[Collected data]
---+---

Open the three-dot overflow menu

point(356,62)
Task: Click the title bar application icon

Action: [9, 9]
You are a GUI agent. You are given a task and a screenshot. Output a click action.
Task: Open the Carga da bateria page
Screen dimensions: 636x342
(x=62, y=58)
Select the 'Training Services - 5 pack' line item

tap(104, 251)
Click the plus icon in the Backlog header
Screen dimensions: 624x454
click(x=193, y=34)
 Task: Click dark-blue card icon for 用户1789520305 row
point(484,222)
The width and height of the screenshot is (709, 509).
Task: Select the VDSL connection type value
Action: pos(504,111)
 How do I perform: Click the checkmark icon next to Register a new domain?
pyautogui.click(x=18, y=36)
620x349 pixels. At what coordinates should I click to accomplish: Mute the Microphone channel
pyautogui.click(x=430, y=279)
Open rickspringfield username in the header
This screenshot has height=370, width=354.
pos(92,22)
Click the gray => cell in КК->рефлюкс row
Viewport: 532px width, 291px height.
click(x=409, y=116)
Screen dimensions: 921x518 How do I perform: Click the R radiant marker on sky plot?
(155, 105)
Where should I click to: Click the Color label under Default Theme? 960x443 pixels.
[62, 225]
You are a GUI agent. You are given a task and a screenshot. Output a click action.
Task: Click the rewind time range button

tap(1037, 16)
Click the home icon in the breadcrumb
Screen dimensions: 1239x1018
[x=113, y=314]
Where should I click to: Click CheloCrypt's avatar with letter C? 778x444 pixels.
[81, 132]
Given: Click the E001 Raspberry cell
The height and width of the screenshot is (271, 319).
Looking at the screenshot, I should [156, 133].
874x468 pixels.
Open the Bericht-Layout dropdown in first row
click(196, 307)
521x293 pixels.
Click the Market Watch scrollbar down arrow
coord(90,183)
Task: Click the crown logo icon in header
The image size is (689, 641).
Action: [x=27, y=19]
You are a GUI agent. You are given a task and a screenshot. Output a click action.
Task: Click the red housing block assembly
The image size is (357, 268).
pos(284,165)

---+---

THE PROBLEM:
Output each line of the entries exactly, so that nothing is lost.

FINAL ANSWER:
Open the three-dot overflow menu

point(356,62)
Task: Click the title bar application icon

Action: [9, 9]
You are a GUI agent. You are given a task and a screenshot. Output a click action.
Task: Open the Carga da bateria page
Screen dimensions: 636x342
(x=62, y=58)
Select the 'Training Services - 5 pack' line item

tap(104, 251)
Click the plus icon in the Backlog header
Screen dimensions: 624x454
click(x=193, y=34)
 Task: Click dark-blue card icon for 用户1789520305 row
point(484,222)
The width and height of the screenshot is (709, 509).
Task: Select the VDSL connection type value
Action: pos(504,111)
 How do I perform: Click the checkmark icon next to Register a new domain?
pyautogui.click(x=18, y=36)
620x349 pixels. At what coordinates should I click to accomplish: Mute the Microphone channel
pyautogui.click(x=430, y=279)
Open rickspringfield username in the header
This screenshot has height=370, width=354.
pos(92,22)
Click the gray => cell in КК->рефлюкс row
Viewport: 532px width, 291px height.
click(x=409, y=116)
Screen dimensions: 921x518 How do I perform: Click the R radiant marker on sky plot?
(155, 105)
Where should I click to: Click the Color label under Default Theme? 960x443 pixels.
[62, 225]
You are a GUI agent. You are given a task and a screenshot. Output a click action.
Task: Click the rewind time range button

tap(1037, 16)
Click the home icon in the breadcrumb
Screen dimensions: 1239x1018
[x=113, y=314]
Where should I click to: Click CheloCrypt's avatar with letter C? 778x444 pixels.
[81, 132]
Given: Click the E001 Raspberry cell
The height and width of the screenshot is (271, 319).
Looking at the screenshot, I should [156, 133].
874x468 pixels.
Open the Bericht-Layout dropdown in first row
click(196, 307)
521x293 pixels.
Click the Market Watch scrollbar down arrow
coord(90,183)
Task: Click the crown logo icon in header
The image size is (689, 641).
Action: [x=27, y=19]
You are a GUI agent. You are given a task and a screenshot. Output a click action.
Task: Click the red housing block assembly
The image size is (357, 268).
pos(284,165)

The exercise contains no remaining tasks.